Doing More With Less: Leading Teams After the Layoffs
The last couple of years reshaped how our industry thinks about engineering teams. The era of hiring for the sake of headcount ended, and "do more with less" became the phrase in every planning meeting. I have led teams through that shift, and I have watched a lot of orgs get it wrong in the same way.
Doing more with less is real. But most places read it as "same work, fewer people," which is just a recipe for burnout and attrition. That is not efficiency. That is a slow-motion mistake.
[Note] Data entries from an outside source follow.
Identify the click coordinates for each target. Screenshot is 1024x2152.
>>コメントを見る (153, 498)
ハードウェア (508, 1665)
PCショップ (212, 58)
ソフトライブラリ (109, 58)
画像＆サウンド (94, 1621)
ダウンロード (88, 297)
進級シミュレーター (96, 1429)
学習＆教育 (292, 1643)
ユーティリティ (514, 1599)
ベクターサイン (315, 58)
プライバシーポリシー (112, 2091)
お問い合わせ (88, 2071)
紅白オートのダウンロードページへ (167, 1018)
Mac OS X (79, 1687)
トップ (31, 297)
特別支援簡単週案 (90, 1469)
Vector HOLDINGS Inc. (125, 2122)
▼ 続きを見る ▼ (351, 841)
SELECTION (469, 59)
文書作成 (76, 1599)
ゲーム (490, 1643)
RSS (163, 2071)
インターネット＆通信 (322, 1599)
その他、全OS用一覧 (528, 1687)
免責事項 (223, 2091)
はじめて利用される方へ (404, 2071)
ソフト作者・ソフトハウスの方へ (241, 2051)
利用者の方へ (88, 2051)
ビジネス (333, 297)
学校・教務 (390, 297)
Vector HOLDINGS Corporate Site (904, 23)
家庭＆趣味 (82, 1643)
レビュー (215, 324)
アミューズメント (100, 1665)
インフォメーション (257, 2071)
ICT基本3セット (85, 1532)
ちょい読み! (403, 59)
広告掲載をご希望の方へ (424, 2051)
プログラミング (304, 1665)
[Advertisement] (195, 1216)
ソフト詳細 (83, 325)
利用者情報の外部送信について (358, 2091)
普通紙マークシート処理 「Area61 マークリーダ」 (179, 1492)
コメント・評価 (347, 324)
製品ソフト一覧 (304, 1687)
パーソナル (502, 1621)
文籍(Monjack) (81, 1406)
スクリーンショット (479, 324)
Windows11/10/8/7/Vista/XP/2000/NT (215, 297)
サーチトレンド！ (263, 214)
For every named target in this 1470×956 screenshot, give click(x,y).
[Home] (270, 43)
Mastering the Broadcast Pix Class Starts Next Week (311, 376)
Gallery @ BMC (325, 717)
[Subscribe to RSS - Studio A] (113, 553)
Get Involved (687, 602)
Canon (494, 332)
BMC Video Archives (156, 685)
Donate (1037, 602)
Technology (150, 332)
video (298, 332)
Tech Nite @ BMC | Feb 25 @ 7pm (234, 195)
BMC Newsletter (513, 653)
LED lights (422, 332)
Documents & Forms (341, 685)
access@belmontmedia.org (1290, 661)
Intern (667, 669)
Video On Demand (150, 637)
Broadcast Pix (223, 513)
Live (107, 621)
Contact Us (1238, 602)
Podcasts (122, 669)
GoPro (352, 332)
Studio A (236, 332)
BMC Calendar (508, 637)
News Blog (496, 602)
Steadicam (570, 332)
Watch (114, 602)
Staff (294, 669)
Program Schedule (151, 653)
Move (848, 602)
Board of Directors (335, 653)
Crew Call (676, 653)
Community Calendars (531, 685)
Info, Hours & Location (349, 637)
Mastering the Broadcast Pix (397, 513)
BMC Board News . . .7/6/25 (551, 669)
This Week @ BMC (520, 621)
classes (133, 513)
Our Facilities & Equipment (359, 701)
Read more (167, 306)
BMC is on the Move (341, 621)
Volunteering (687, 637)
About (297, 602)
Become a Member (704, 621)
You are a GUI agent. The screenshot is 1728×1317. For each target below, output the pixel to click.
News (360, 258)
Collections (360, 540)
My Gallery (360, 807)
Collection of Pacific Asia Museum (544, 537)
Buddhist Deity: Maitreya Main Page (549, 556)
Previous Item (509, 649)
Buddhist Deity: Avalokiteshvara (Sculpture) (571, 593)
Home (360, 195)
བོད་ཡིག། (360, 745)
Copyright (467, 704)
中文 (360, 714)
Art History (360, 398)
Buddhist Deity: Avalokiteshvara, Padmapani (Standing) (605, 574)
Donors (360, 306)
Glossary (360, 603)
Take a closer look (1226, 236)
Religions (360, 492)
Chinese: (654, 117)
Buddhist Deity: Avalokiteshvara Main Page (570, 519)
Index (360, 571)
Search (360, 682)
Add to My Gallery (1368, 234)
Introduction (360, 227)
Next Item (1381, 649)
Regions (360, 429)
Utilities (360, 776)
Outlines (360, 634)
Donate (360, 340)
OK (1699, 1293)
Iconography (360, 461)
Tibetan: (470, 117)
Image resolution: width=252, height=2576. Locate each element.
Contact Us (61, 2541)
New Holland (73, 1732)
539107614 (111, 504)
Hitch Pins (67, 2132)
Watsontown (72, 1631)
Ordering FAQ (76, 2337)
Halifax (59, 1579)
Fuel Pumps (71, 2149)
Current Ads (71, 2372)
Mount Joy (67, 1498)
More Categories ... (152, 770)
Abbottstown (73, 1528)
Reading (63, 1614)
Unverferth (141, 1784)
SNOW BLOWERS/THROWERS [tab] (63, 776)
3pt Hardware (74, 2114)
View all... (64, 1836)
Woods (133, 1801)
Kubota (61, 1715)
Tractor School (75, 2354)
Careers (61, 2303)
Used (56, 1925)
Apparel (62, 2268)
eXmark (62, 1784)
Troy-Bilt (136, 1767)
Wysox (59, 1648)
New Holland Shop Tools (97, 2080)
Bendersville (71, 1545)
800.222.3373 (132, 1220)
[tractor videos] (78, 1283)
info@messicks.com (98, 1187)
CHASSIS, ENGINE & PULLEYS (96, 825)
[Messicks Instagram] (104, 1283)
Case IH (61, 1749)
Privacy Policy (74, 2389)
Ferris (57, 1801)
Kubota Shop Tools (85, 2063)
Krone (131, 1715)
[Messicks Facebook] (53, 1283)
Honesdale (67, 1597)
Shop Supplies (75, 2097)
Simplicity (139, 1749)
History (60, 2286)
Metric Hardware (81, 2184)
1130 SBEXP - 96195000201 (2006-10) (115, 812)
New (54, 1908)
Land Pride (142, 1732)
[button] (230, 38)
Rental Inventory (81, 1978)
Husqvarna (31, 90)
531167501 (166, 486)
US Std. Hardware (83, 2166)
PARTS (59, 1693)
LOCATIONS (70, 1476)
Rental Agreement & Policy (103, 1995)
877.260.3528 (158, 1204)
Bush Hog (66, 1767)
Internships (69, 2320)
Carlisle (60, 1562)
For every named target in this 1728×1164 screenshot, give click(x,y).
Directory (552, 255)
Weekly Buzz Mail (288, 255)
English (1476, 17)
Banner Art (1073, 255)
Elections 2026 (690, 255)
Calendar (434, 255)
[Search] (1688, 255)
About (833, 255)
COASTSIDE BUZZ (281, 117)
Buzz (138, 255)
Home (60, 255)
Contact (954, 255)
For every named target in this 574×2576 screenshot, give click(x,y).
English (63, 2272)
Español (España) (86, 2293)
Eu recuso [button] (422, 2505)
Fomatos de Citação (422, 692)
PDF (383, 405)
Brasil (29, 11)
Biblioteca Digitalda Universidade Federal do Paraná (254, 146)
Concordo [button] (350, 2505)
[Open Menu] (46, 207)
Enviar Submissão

Less is the point, not a side effect
Real efficiency does not come from squeezing the same roadmap through a smaller team. It comes from doing less, deliberately. Fewer projects, finished properly, beat twice as many left half-done. A smaller team with a sharp focus outships a larger one spread across ten priorities. The hard part is not working harder. It is having the discipline to say no to good ideas so the team can finish the great ones.
Protect the core
When resources tighten, the instinct is to spread everyone thin to keep every plate spinning. Resist it. Figure out the few things that actually matter to the business and staff them properly. Let the rest wait. A team that ships one important thing well builds more trust and momentum than a team that keeps five mediocre things barely alive.
Be honest with the team
People are not fragile, but they are not stupid either. In a tighter environment they can feel the pressure whether you name it or not. The worst thing a manager can do is pretend everything is normal while quietly asking for more. Tell them what the constraints are, what you are protecting them from, and what you need from them. Clarity is a form of respect, and it is what keeps good people from leaving.
Cut scope, not corners
There is a difference between doing less and doing worse, and it matters enormously. Cutting scope means shipping fewer features, each of them solid. Cutting corners means shipping the same features, each of them fragile. One buys you focus. The other buys you an outage and a demoralized team a month later.
The orgs that came through this era stronger are not the ones that cut the most. They are the ones that got clear about what mattered, staffed it properly, and had the nerve to let the rest go.